=== Source information ===

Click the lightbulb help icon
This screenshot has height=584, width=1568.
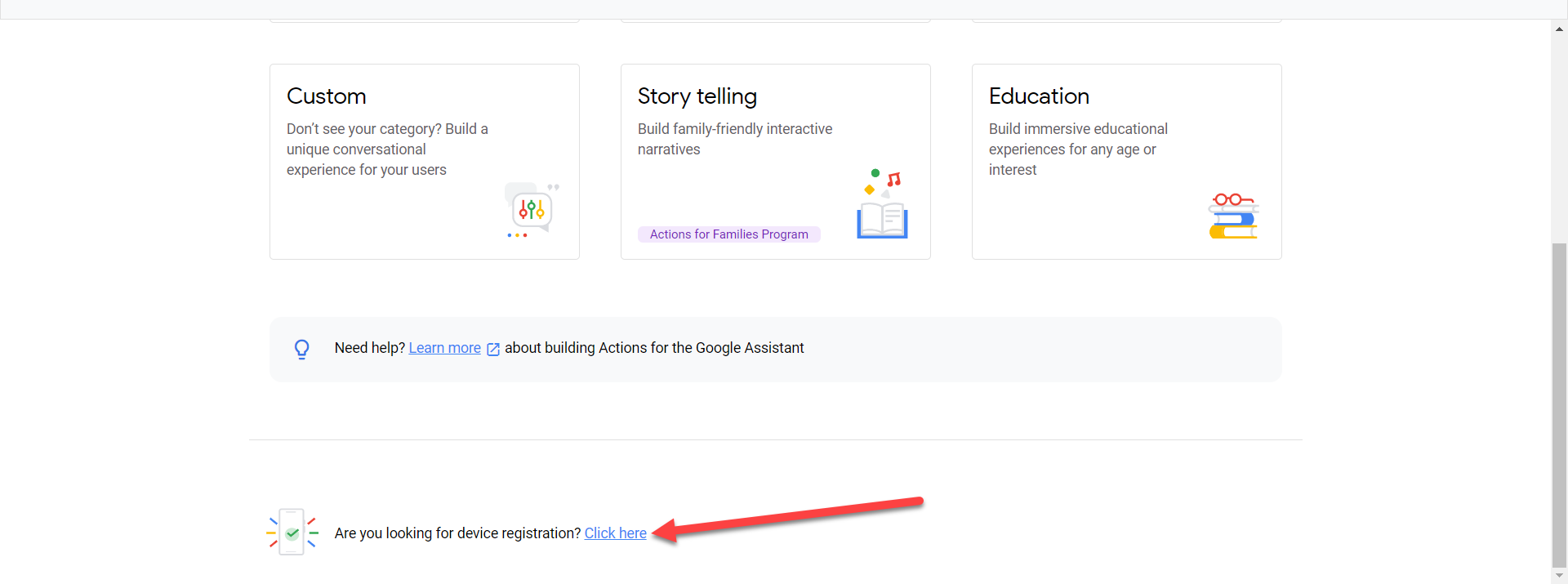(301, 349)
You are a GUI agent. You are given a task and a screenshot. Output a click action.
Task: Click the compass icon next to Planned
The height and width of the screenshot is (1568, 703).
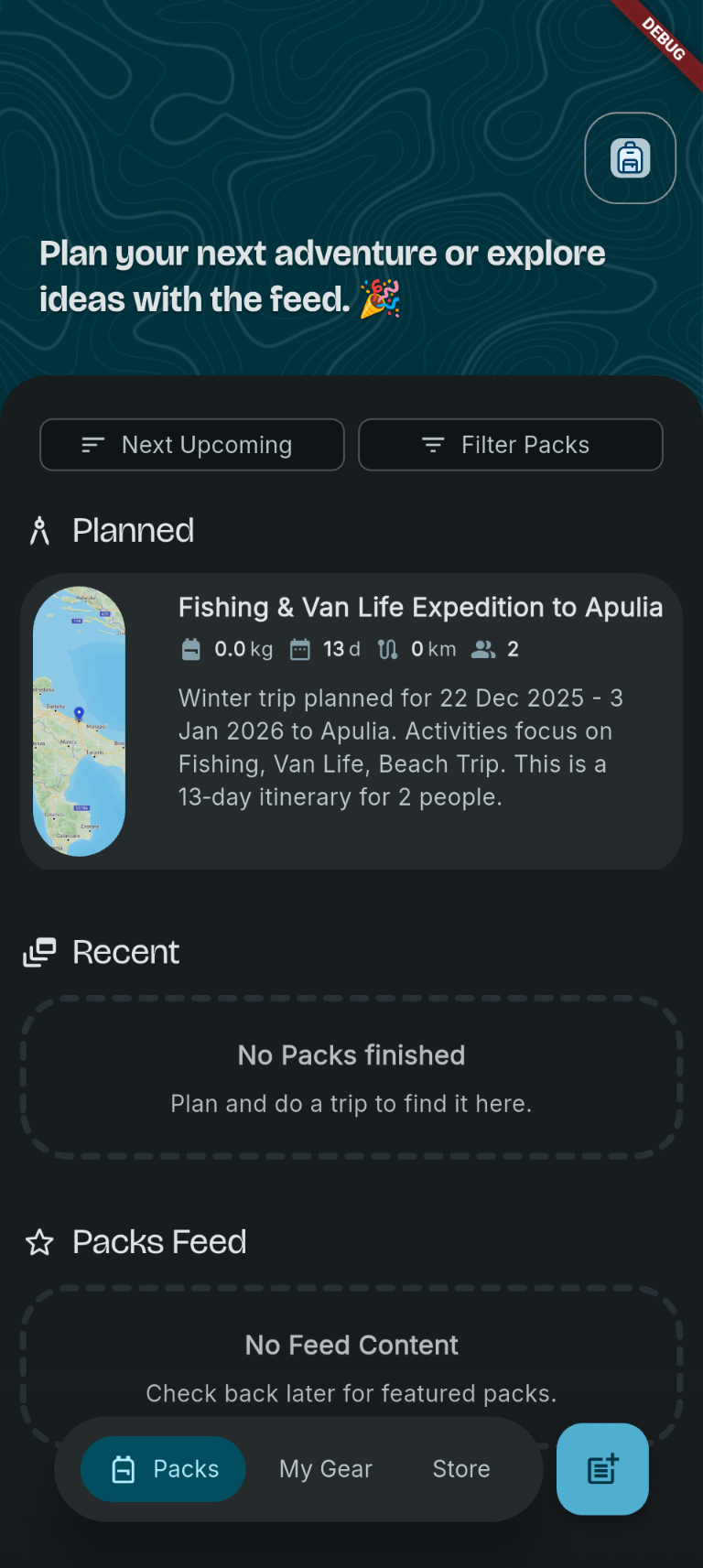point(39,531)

===

> About this exercise
Skip every picture and retype only the lines from the line with "You are a GUI" through the last line of the listing, both ends included, exactly as they appear.

> Exercise output
You are a GUI agent. You are given a task and a screenshot. Output a click action.
Task: Click the compass icon next to Planned
The height and width of the screenshot is (1568, 703).
point(39,531)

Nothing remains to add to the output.